▸ About this exercise: Your copy of the data should match it exactly, except that the pictures are gone.

▸ Items from a data source:
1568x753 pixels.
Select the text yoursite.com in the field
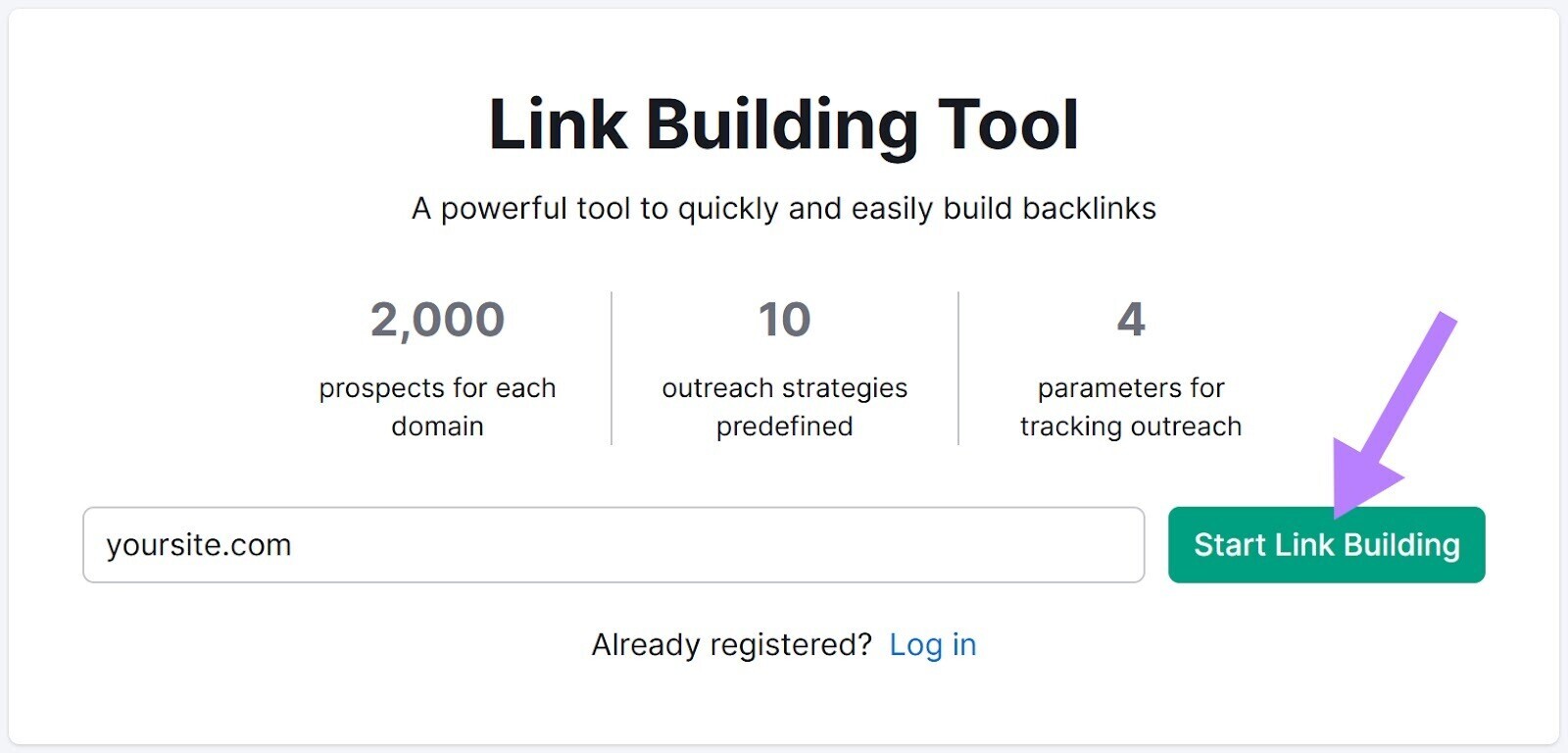pyautogui.click(x=200, y=545)
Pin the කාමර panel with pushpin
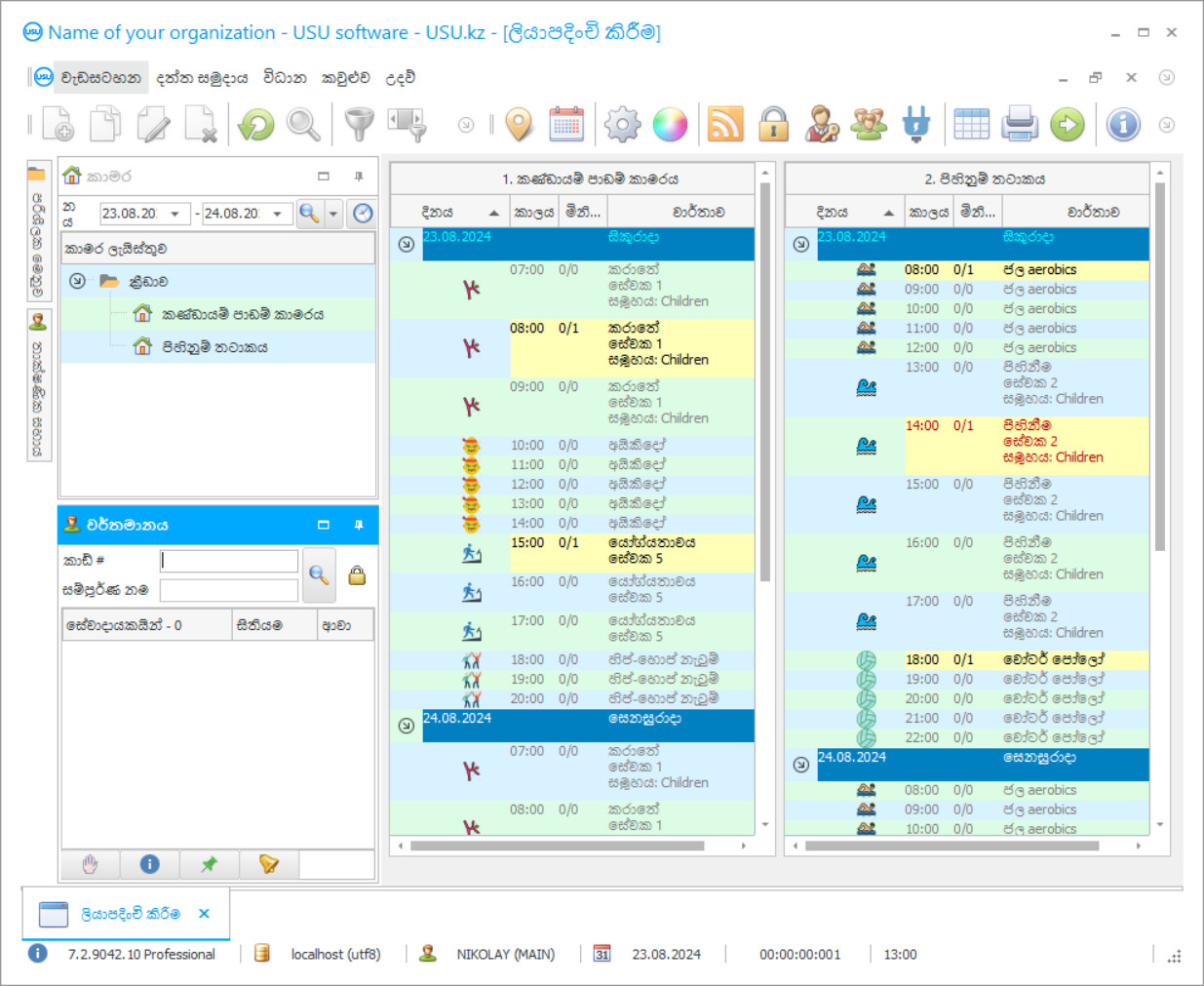Image resolution: width=1204 pixels, height=986 pixels. click(x=359, y=177)
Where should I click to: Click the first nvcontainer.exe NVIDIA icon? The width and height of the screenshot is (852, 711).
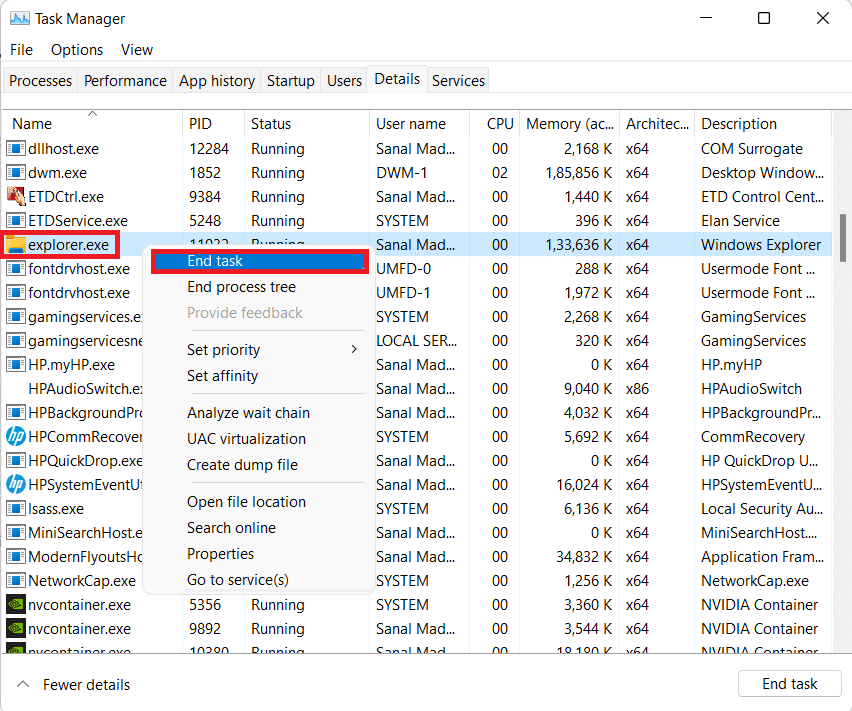coord(16,605)
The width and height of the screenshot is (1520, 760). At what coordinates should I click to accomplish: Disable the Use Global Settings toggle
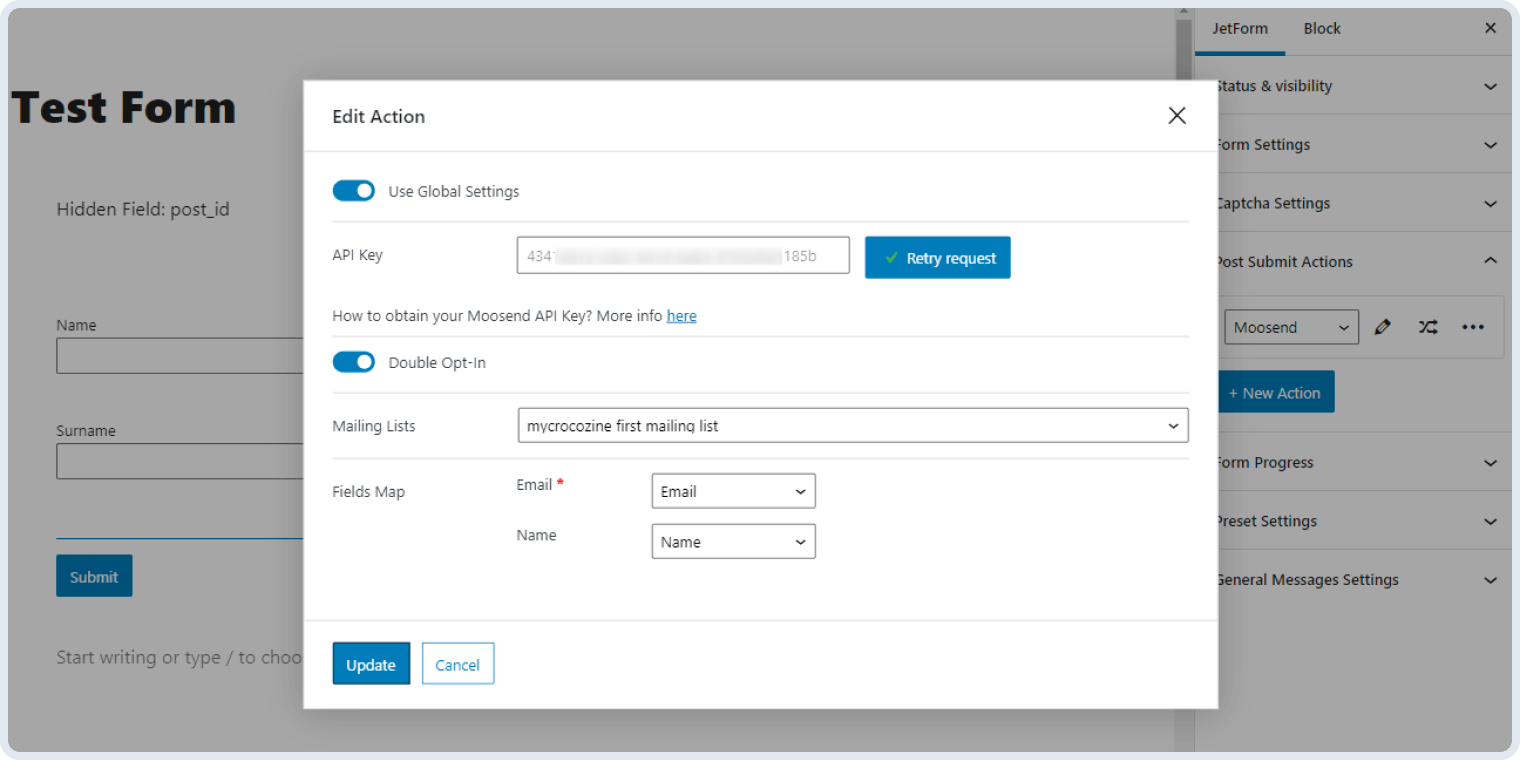(353, 190)

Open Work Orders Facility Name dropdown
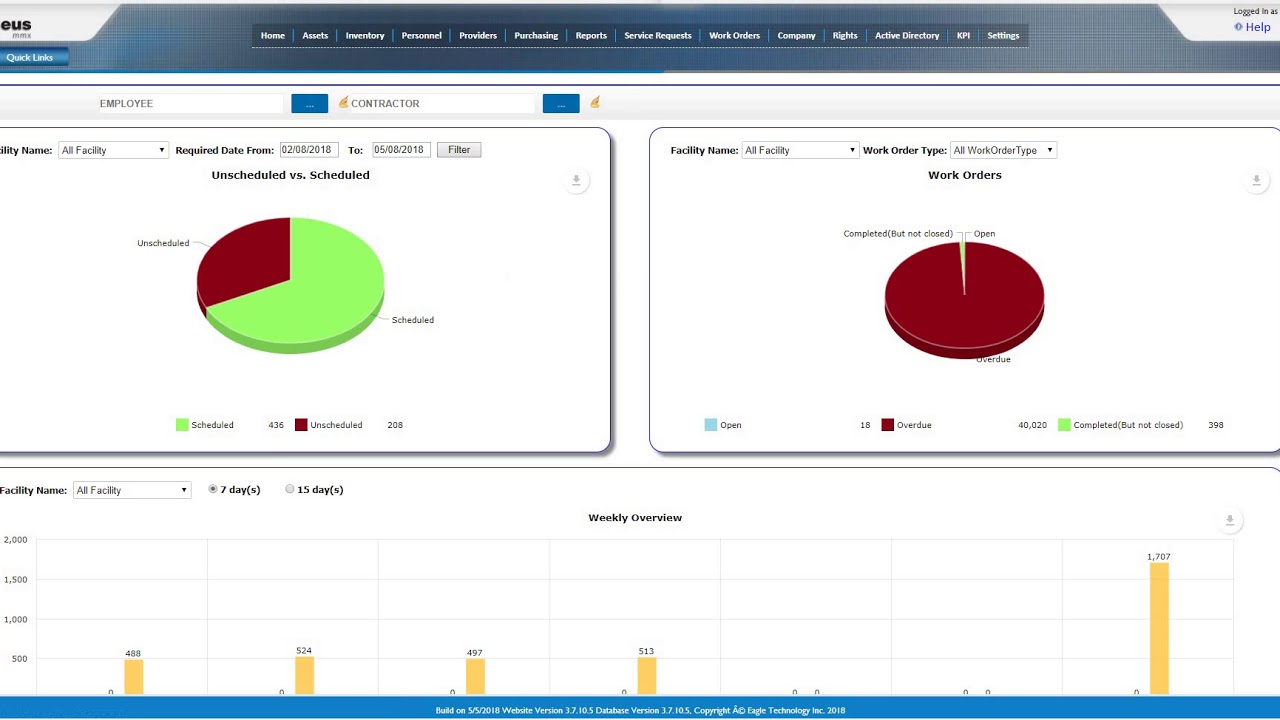tap(800, 150)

▸ Output of the exercise:
1568x753 pixels.
Select the text yoursite.com in the field
pyautogui.click(x=200, y=545)
Pin the කාමර panel with pushpin
Image resolution: width=1204 pixels, height=986 pixels. click(x=359, y=177)
Where should I click to: Click the first nvcontainer.exe NVIDIA icon? The width and height of the screenshot is (852, 711).
coord(16,605)
The width and height of the screenshot is (1520, 760). At what coordinates should I click to accomplish: Disable the Use Global Settings toggle
(353, 190)

Open Work Orders Facility Name dropdown
tap(800, 150)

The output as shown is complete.